ガブXスカイウォーカー

コピーキャットのガブXスカイウォーカーのレビュー・感想・評価

コピーキャット(1995年製作の映画)
3.8
犯罪心理学者ヘレン(シガニー・ウィバー)は冒頭から、トイレでウンコしようとしたところを殺人犯ダリルに吊るし首にされる醜態を晒す。つかみはOKだ。以降、ヘレンはトラウマから屋外恐怖症となり、パニック障害を起こしたり、ダリルの模倣犯ピーターのストーキングにビビりまくる。シガニー・ウィーバーは当時46歳だが、終始ひどい目にあってハラハラドキドキさせてくれるヒロインなのだ(クライマックスのヘレン対ピーターはリプリー対エイリアンにちょっとだけ重なる?)。
これが普通のミステリーやサイコサスペンスならば、共同捜査する女刑事モナハン(ハリー・ハンター)は男性でヘレンとの恋愛もあるのだろうが、そんなものは一切ない。彼女を愛し、追いかけてくるのは犯罪者たちだけだ。
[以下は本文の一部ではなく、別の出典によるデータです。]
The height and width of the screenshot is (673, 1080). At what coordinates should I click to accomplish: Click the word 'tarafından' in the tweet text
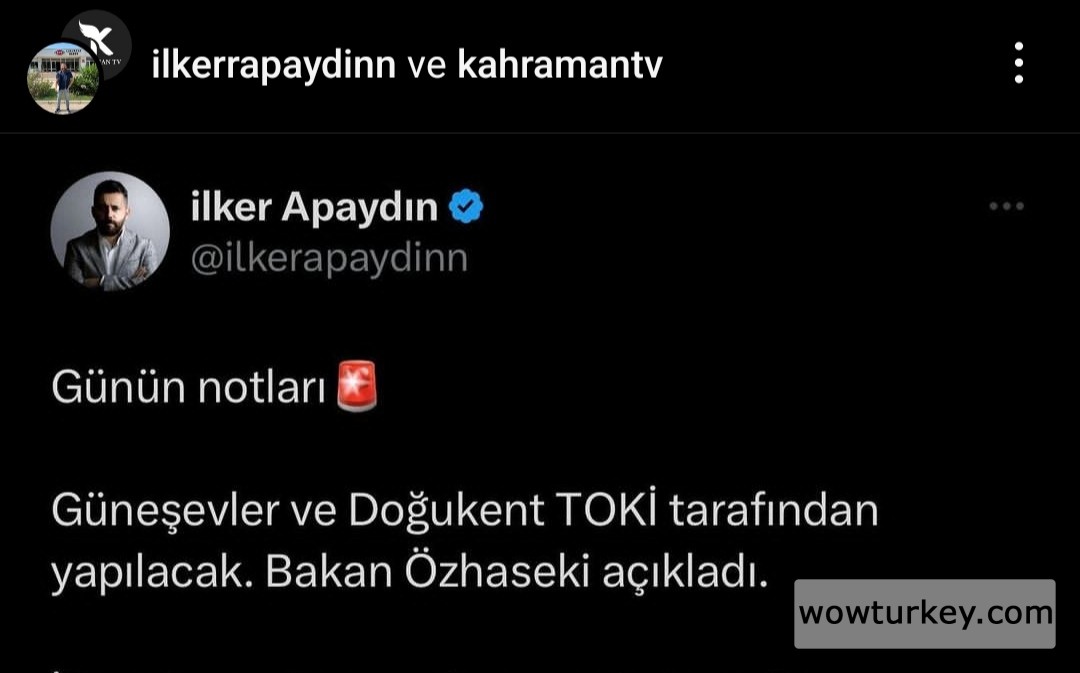coord(773,510)
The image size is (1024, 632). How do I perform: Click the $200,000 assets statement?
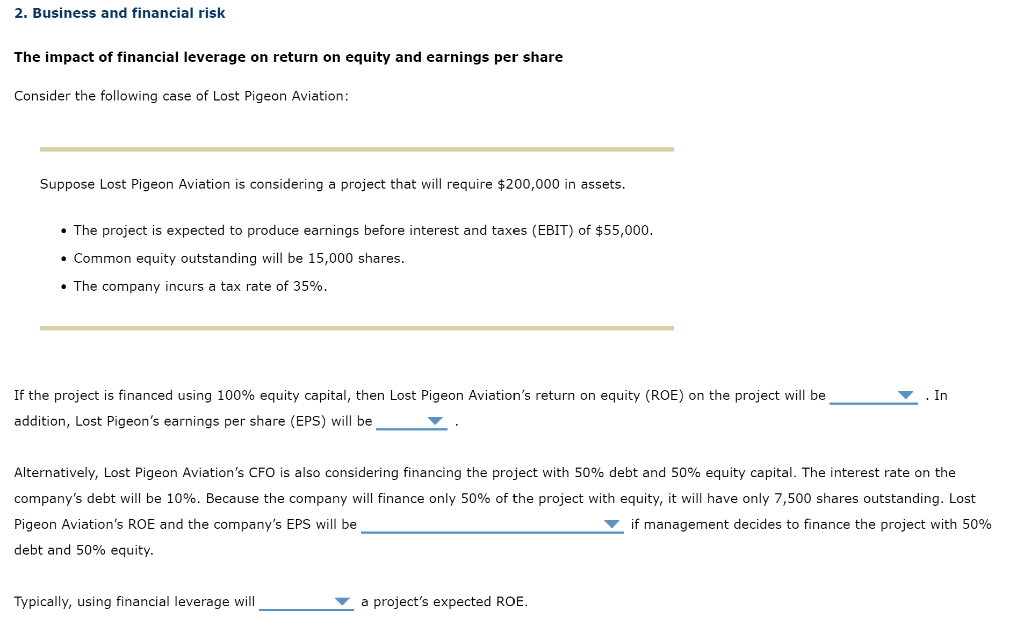(332, 184)
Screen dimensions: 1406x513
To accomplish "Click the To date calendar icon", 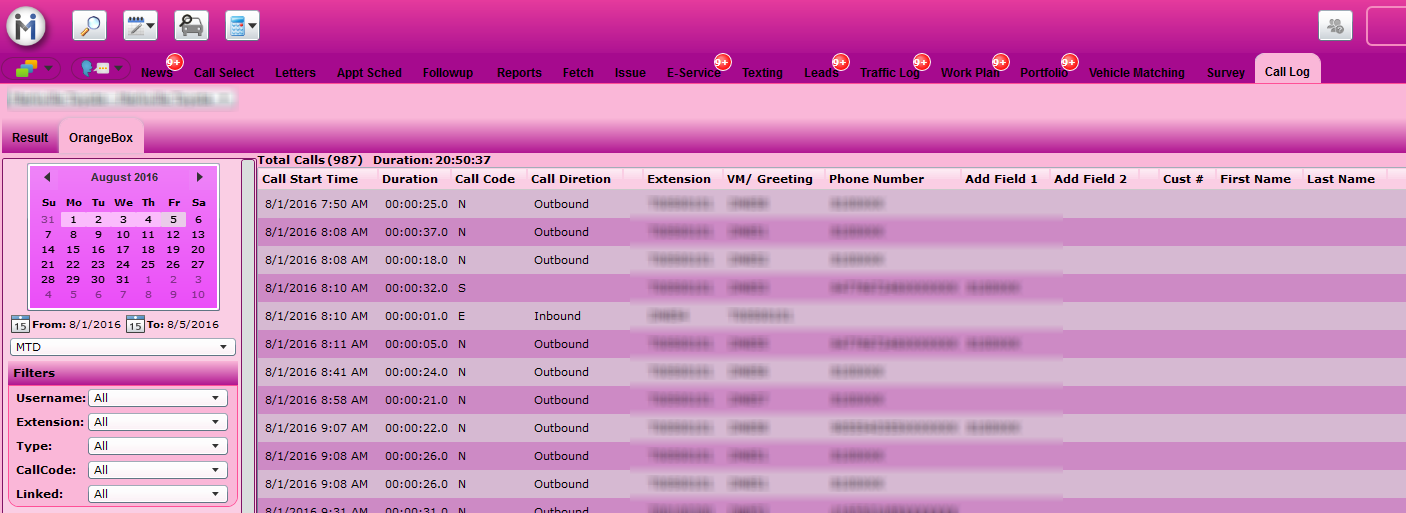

しかも、模倣犯のピーターは殺しても、刑務所内のダリルはいまだヘレンをあきらめていないところで終わり、観客たちの胸中に暗くて重い物を残す。『コピーキャット』は強い女性の象徴ともいえるシガニー・ウィーバーを弱者に設定し窮地に立たせることにより、犯罪者たちの深い心の闇を描いた秀作と言えよう。